*** Opening of MATERIAL TO PROCESS ***

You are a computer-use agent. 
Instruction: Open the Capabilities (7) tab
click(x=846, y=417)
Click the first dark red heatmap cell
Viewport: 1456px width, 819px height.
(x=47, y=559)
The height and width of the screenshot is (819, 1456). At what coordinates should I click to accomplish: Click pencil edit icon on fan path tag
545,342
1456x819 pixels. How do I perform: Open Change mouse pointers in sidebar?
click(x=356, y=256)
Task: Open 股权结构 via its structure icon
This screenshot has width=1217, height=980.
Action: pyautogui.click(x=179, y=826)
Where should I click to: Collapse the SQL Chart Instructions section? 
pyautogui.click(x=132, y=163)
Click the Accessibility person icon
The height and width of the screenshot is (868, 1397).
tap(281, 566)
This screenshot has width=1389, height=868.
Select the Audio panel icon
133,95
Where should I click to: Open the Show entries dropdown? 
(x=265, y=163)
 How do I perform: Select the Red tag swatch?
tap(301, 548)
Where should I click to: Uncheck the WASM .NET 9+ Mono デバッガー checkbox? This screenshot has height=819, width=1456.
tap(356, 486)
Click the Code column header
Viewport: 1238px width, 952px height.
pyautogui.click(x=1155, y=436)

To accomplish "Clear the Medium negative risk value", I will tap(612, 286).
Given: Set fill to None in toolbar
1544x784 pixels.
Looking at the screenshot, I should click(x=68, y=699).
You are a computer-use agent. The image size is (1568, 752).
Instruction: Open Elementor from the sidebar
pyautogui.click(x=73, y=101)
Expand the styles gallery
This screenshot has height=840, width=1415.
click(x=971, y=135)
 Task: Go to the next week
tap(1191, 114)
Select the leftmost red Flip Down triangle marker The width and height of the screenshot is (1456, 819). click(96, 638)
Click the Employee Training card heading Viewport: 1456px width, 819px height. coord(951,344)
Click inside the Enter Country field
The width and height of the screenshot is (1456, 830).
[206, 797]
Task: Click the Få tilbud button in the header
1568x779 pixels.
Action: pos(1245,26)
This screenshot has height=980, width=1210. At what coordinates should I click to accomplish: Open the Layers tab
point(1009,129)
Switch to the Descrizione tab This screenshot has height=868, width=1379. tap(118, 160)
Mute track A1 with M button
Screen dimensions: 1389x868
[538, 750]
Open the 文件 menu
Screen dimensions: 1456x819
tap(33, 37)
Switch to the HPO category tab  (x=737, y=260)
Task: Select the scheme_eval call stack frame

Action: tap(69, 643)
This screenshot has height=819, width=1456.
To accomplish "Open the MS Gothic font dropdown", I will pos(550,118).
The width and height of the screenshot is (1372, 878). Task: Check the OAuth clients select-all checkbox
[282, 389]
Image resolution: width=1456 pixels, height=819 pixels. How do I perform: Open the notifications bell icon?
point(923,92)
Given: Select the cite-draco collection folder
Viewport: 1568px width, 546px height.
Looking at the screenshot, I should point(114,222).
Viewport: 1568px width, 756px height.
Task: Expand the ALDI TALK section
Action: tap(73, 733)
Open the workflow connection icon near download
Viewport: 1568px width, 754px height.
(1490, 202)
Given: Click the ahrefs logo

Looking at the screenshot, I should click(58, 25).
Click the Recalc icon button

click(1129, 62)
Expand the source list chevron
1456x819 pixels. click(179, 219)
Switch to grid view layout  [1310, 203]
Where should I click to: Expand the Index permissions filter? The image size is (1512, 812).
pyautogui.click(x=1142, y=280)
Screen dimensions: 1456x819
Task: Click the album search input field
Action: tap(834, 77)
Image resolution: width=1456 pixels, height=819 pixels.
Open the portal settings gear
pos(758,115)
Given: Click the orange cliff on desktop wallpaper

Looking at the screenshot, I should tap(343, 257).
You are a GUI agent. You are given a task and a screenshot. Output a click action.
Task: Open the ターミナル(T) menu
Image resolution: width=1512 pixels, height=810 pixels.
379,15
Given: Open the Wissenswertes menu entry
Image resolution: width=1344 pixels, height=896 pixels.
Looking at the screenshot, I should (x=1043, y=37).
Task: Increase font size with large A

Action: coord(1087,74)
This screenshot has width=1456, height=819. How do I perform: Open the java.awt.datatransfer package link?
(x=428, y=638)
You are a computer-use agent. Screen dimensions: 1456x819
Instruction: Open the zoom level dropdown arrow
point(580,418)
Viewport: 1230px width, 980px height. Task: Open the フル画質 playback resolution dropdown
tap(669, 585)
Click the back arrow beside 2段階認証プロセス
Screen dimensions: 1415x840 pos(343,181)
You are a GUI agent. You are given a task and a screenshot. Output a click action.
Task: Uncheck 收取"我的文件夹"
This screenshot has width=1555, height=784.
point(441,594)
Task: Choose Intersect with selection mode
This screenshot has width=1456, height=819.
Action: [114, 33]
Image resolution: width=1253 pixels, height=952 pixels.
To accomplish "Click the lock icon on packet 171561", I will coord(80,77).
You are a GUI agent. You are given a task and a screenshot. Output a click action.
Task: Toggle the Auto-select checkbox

*** Close of MATERIAL TO PROCESS ***

### WHAT YOU ARE ASKED TO DO
Only lines holding the word "will" are wanted; list them all from the material.

### SOLUTION TO THIS EXERCISE
To accomplish "Clear the Medium negative risk value", I will tap(612, 286).
To accomplish "Open the MS Gothic font dropdown", I will pos(550,118).
To accomplish "Click the lock icon on packet 171561", I will coord(80,77).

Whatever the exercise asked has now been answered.